Cryptocurrencies (or 'crypto', if you want to annoy the cryptography community) have seen huge increases in their value, but even at the current rates, why would someone use a compromised PC for mining purposes, when there are Bitcoin farms that use dedicated hardware to mine far more efficiently? Wouldn't every calculating cybercriminal switch to the far more profitable ransomware instead, preferring hundreds of dollars (even if not every victim ends up paying) over mere pennies?

The probable answer lies in the global distribution of malware. Cybercriminals have discovered that a few hundred dollars is the 'right' amount for a ransom: enough to generate them a good income, yet affordable for most users who really want their files back.

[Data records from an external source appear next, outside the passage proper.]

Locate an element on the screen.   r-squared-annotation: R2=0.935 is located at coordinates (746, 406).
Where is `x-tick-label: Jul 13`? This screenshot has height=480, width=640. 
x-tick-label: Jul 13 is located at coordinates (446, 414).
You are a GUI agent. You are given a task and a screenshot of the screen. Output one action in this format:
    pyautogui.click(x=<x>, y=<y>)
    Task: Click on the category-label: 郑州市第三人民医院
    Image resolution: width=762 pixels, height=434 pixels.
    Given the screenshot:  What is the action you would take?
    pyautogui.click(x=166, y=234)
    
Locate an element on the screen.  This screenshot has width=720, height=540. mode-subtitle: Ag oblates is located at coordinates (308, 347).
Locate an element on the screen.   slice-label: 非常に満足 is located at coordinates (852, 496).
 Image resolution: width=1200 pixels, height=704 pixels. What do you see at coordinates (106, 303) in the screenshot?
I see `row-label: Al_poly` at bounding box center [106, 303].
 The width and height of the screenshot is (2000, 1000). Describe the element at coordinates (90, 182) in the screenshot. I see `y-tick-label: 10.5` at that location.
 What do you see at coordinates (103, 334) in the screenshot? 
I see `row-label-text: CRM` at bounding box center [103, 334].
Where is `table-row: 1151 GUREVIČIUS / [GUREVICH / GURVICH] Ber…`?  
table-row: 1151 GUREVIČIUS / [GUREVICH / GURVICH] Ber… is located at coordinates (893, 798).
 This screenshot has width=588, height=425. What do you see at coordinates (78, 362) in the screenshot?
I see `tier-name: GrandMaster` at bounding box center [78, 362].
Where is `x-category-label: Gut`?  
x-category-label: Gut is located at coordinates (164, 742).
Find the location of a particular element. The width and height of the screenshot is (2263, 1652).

But this is only true for users living in Western countries, on Western incomes. And the Western world is not where the majority of malware infections exist.

In its State of Malware Report (pdf) from the beginning of this year, Malwarebytes writes that almost two-thirds of botnet detections are in Asia or Africa, compared with barely more than ten per cent of ransomware detections.

 

malwarebytes_malware_continents.png

Source: Malwarebytes.


The first stage of a malware infection is often a 'loader', whose sole task is to download the actual payload. A number of factors are taken into consideration when determining which malware to download, and geographic location is prominent among them. Thus the same malicious spam email can lead to ransomware in one country and to Bitcoin mining malware in another, where ransomware is not likely to yield sufficient gains.

As human beings, cybercriminals often don't make fully rational decisions. But when it comes to using their botnets to mine for malware, there really is a simple explanation.